Guardian Elder Care Holdings Inc. and a list of related entities, including Guardian LTC Management and Guardian Rehabilitation Services (collectively, Guardian), have agreed to pay $15.4 million to settle a False Claims Act lawsuit. According to the complaint, Guardian billed government healthcare programs for medically unnecessary services. The company allegedly defrauded both Medicare and the Federal Employees Health Benefits Program.
Pennsylvania-headquartered Guardian operates over 50 nursing facilities in Pennsylvania, Ohio, and West Virginia. According to the whistleblower lawsuit filed by two rehab managers who worked at a Guardian facility in Carlisle, Guardian caused some of its facilities in all three states to bill the government for medically unnecessary services, at the highest level of Medicare reimbursement, solely to maximize profits.
The whistleblower complaint resolved by the $15.4 million settlement was filed under the False Claims Act (“FCA”). Under the FCA, whistleblowers with original information about a fraud can come forward and become eligible for an award ranging between 10 and 30 percent of any resulting recovery. The two whistleblowers in this case, Philippa Krauss and Julie White, will share a $2.8 million award.
Medicare pays skilled nursing facilities a set daily rate per qualifying patient based on the level of rehabilitation they require. The highest reimbursement level is known as “Resource Utilization Group” (“RUG”), and the type of therapy required is known as “Rehab Ultra High” (“RU”). A patient requiring RU must receive at least 720 minutes per week of two or more skilled therapy disciplines. Only the most clinically complex patients are in this category.
There is another score that influences the reimbursement level. “In addition to reflecting a patient’s rehabilitation therapy needs,” the lawsuit states, “each RUG also reflects the patient’s ability to perform certain activities of daily living (“ADL”), like eating, bathing, toileting, bed mobility and transfers (e.g., from a bed to a chair). A patient’s ADL score (ranging from A to C) reflects his or her dependency level when performing an ADL.”
According to the DOJ, between 2011 and 2017, Guardian routinely billed Medicare at the highest level for patients who did not require Rehab Ultra High. The whistleblower lawsuit states that “Guardian pressured [whistleblowers] Philippa Krauss and Julie White and their staff to:
- “inflate the RUG levels;
- “maximize the number of days it billed to Medicare at the RU level, regardless of medical necessity;
- “increase average lengths of stay;
- “plan the minimum number of minutes of therapy required to bill at the highest reimbursement level while discouraging the provision of therapy in amounts beyond that minimum threshold, despite the Medicare requirement that the amount of care provided be determined by patients’ clinical needs;
- “arbitrarily shift the number of minutes of planned therapy between different therapy disciplines to ensure targeted reimbursement levels were achieved;
- “report that time spent on initial evaluations was therapy or education time in order to avoid the Medicare prohibition on counting initial evaluation time as reimbursable therapy time;
- “inflate the ADL levels;
- “report that time spent providing unskilled palliative care was time spent on reimbursable skilled therapy and
- “artificially increase the number of therapy units under Medicare Part B without regard to medical necessity.”

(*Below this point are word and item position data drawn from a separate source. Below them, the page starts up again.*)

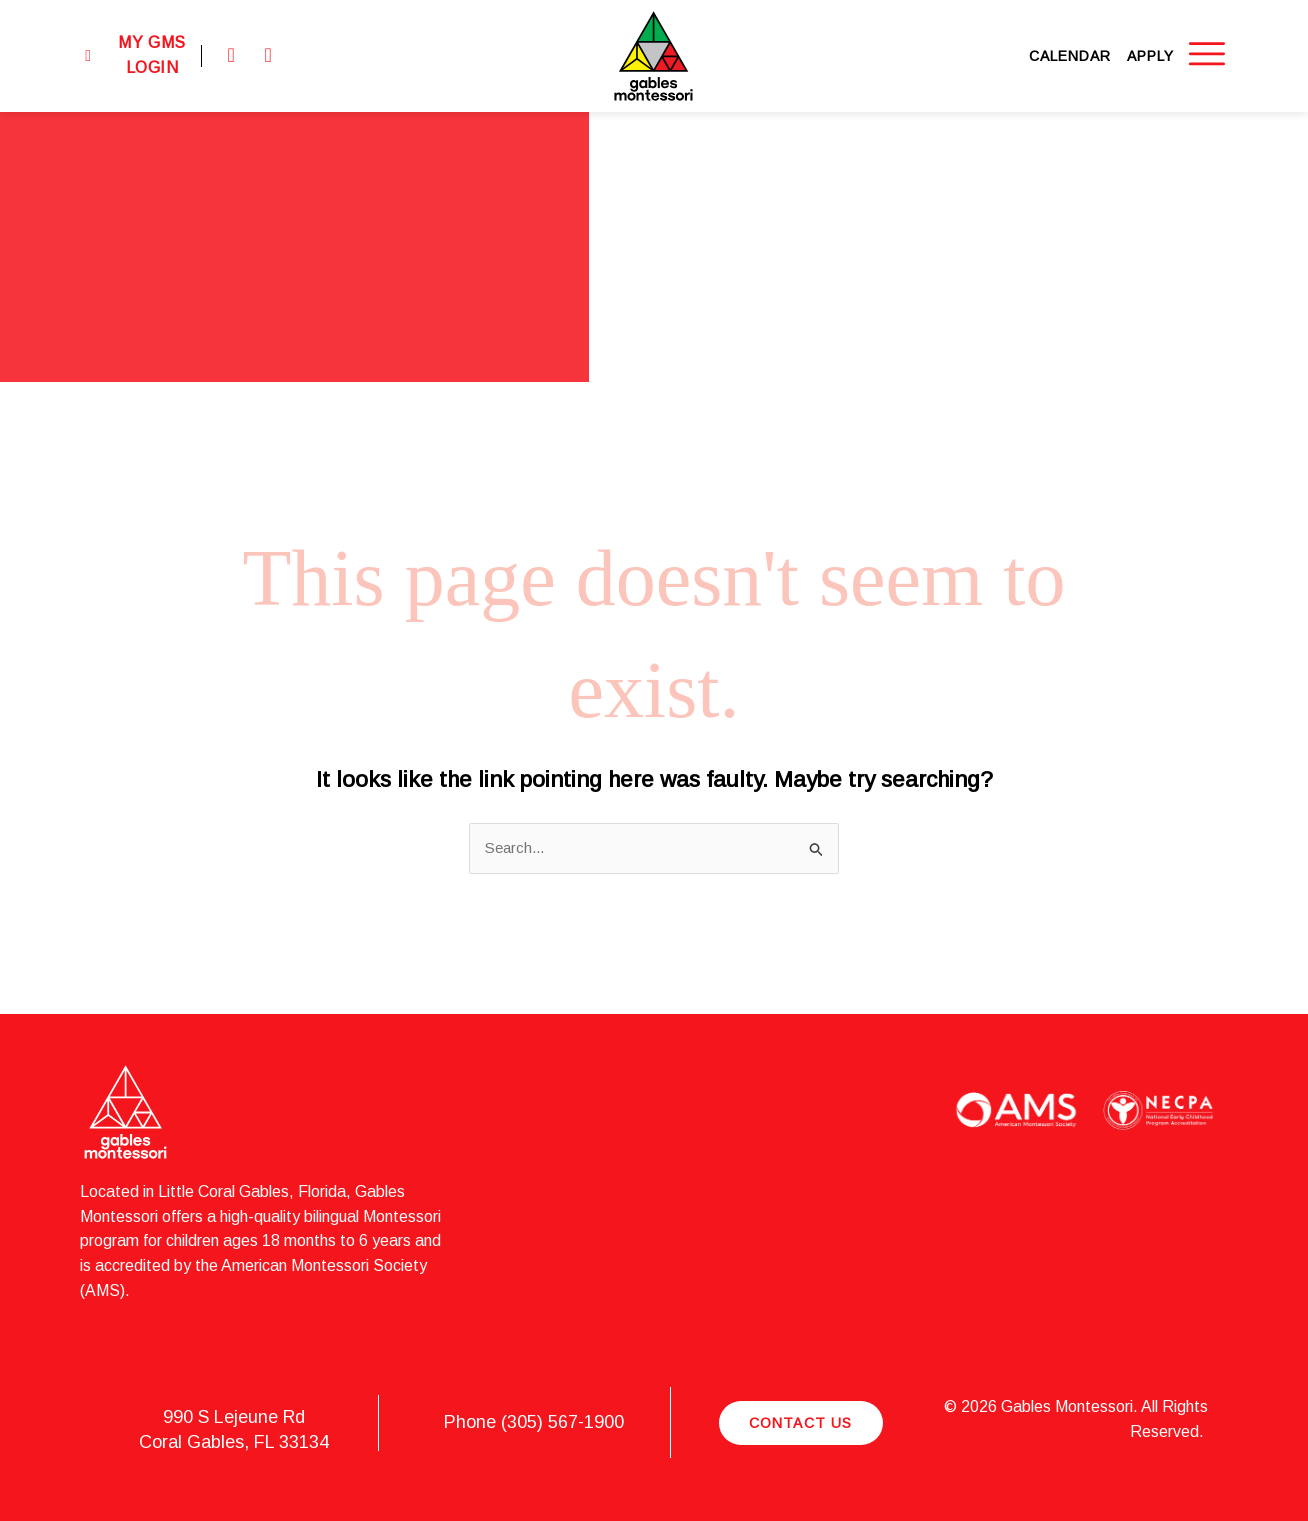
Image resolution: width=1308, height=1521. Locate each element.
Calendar (1070, 56)
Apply (1150, 56)
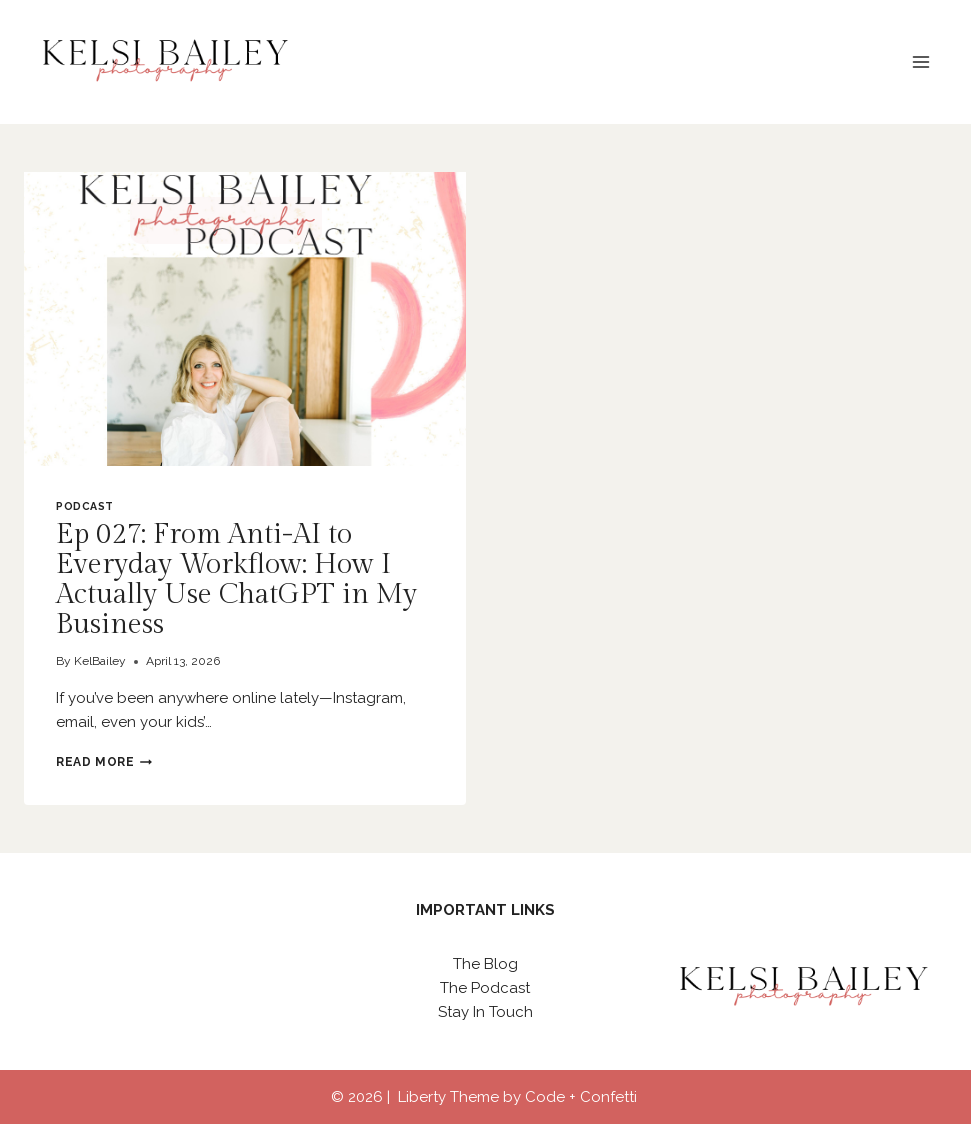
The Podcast (485, 988)
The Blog (485, 964)
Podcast (85, 506)
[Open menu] (920, 61)
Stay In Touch (485, 1012)
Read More (104, 762)
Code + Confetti (583, 1097)
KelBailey (100, 661)
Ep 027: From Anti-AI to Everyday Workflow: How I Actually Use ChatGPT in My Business (236, 579)
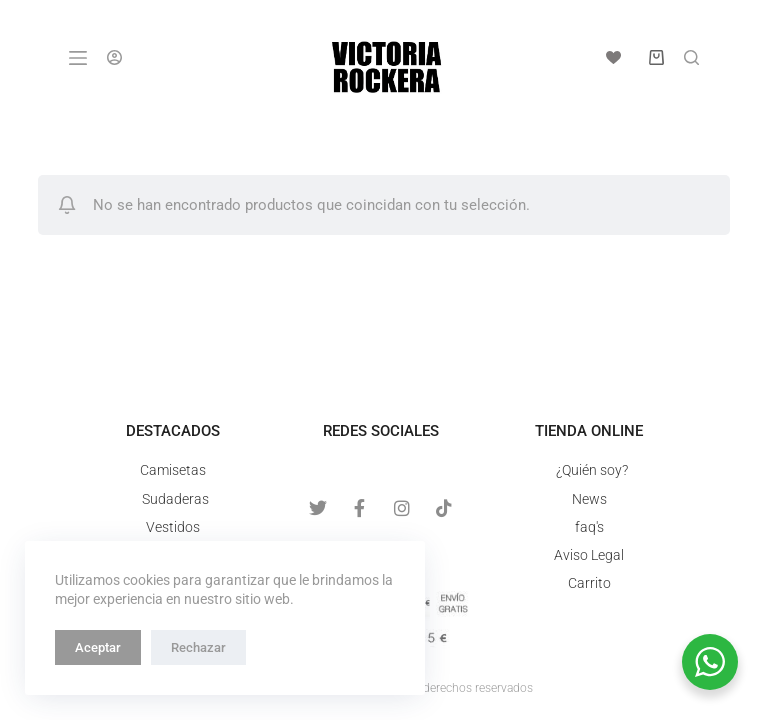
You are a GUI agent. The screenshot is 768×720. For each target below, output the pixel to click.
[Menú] (78, 58)
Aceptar (98, 647)
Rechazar (198, 647)
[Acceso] (114, 57)
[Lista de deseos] (613, 57)
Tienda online (589, 431)
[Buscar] (691, 57)
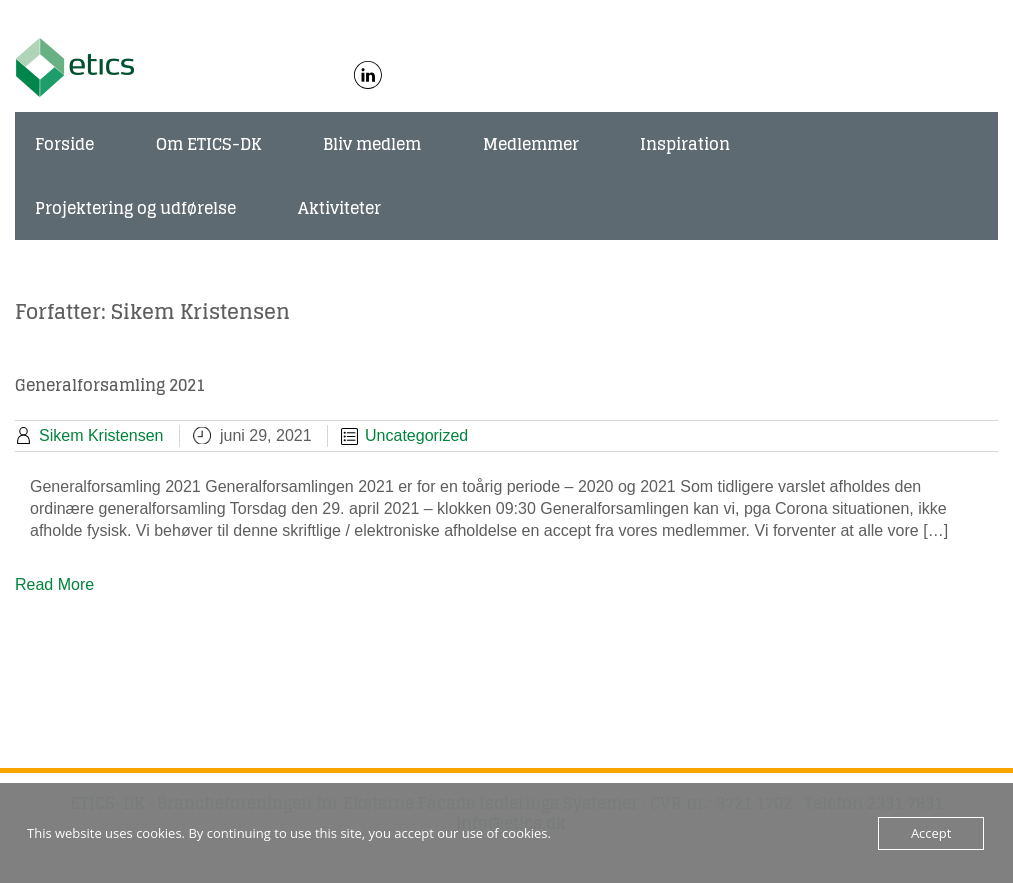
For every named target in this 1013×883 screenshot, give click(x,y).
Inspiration (685, 144)
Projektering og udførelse (135, 208)
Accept (931, 833)
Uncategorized (416, 435)
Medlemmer (531, 144)
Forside (64, 144)
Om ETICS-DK (209, 144)
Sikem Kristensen (101, 435)
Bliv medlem (372, 144)
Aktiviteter (339, 208)
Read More (54, 584)
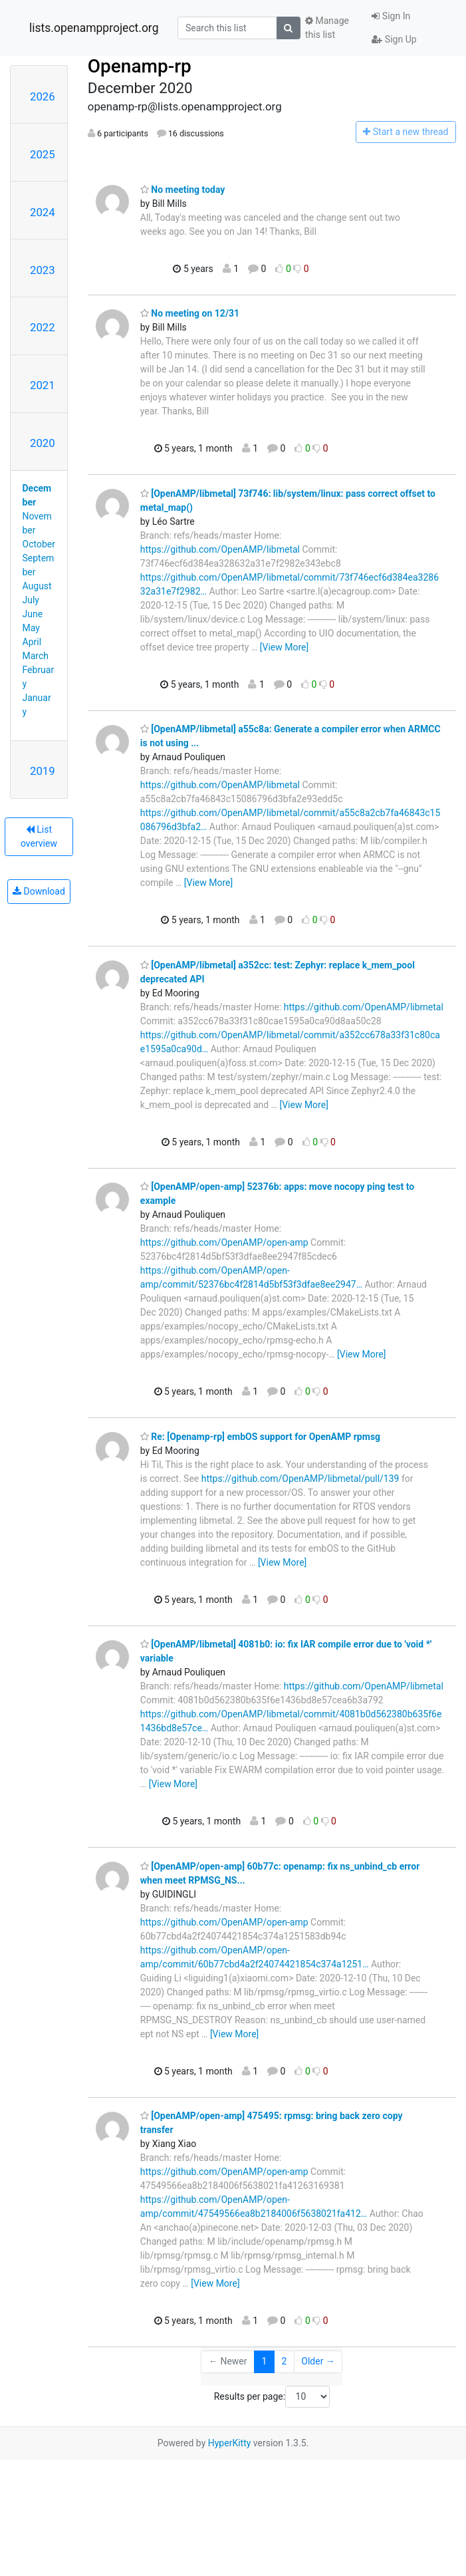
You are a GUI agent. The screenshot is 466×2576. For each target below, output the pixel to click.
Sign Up (394, 39)
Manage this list (327, 27)
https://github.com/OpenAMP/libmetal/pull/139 (300, 1478)
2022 (42, 327)
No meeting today (182, 189)
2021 (42, 385)
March (36, 655)
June (33, 614)
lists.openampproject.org (93, 28)
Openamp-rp (139, 66)
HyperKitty (229, 2443)
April (32, 642)
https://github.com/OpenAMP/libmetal (220, 549)
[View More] (284, 647)
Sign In (391, 16)
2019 (42, 771)
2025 (42, 154)
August (37, 586)
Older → (318, 2361)
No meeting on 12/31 (189, 313)
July (31, 600)
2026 (42, 96)
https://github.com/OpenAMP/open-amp (224, 1242)
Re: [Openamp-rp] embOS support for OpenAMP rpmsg (260, 1436)
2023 (42, 270)
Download (39, 891)
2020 (42, 443)
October (39, 544)
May (31, 628)
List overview (39, 836)
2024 (42, 212)
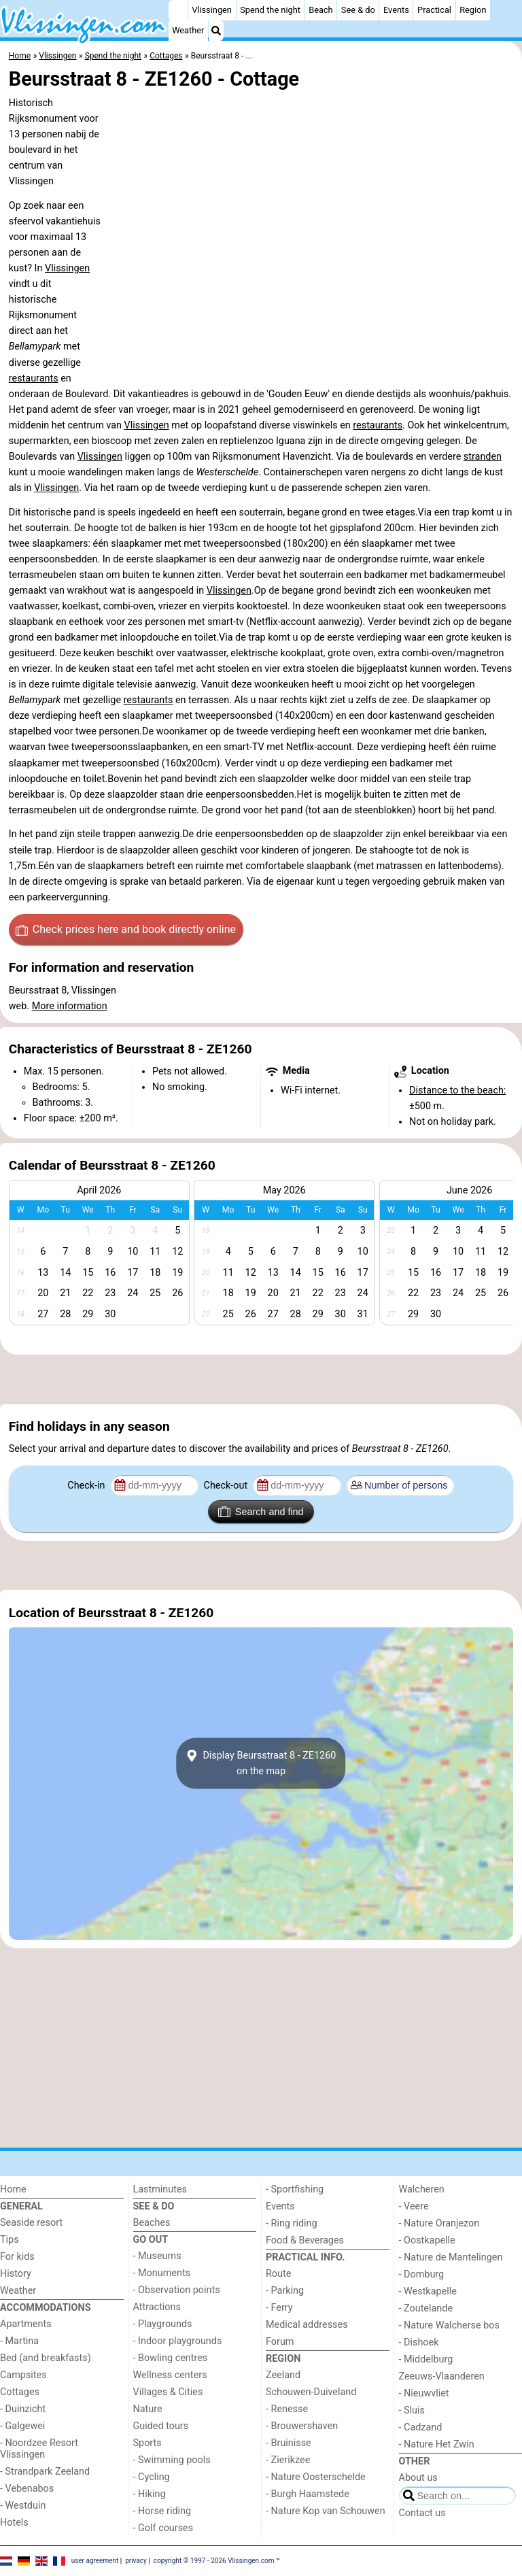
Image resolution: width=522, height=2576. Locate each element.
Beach (320, 10)
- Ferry (279, 2308)
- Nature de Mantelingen (451, 2257)
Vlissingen (212, 10)
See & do (358, 10)
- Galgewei (22, 2426)
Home (13, 2189)
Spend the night (270, 10)
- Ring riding (291, 2223)
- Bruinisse (288, 2443)
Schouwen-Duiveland (311, 2392)
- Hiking (149, 2494)
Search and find (260, 1512)
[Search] (216, 30)
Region (472, 10)
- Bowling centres (170, 2358)
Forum (280, 2342)
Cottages (19, 2392)
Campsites (23, 2375)
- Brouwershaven (302, 2426)
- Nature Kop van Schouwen (325, 2511)
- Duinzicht (23, 2409)
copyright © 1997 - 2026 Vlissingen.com (214, 2560)
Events (396, 10)
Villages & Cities (168, 2392)
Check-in (87, 1485)
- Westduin (23, 2505)
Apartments (26, 2324)
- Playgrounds (162, 2324)
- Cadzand (420, 2427)
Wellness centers (170, 2375)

Upon the announcement of the settlement, U.S. Attorney for the Eastern District of Pennsylvania William M. McSwain stated that “Too much rehabilitation therapy can actually harm patients, just like giving them too many pills or too much medicine. And, of course, it harms taxpayers who foot the bill for unnecessary treatment.” McSwain also thanked whistleblowers Krauss and White “for their role in bringing this alleged scheme to light.”
The Department of Justice’s Elder Justice and Nursing Home Initiative played an active role in the investigation into the alleged scheme. The DOJ’s Assistant Attorney General, Civil Division, Jody Hunt, said in a statement, “Seniors rely on the Medicare program to provide them with appropriate care, and to ensure that they are treated with dignity and respect.”
Hunt also made it clear that the DOJ is currently targeting fraud perpetrated by nursing home operators, “The department will not tolerate nursing home operators that put their own economic gain ahead of the needs of their residents, and will continue to hold accountable those operators who bill Medicare for unnecessary rehabilitation services.”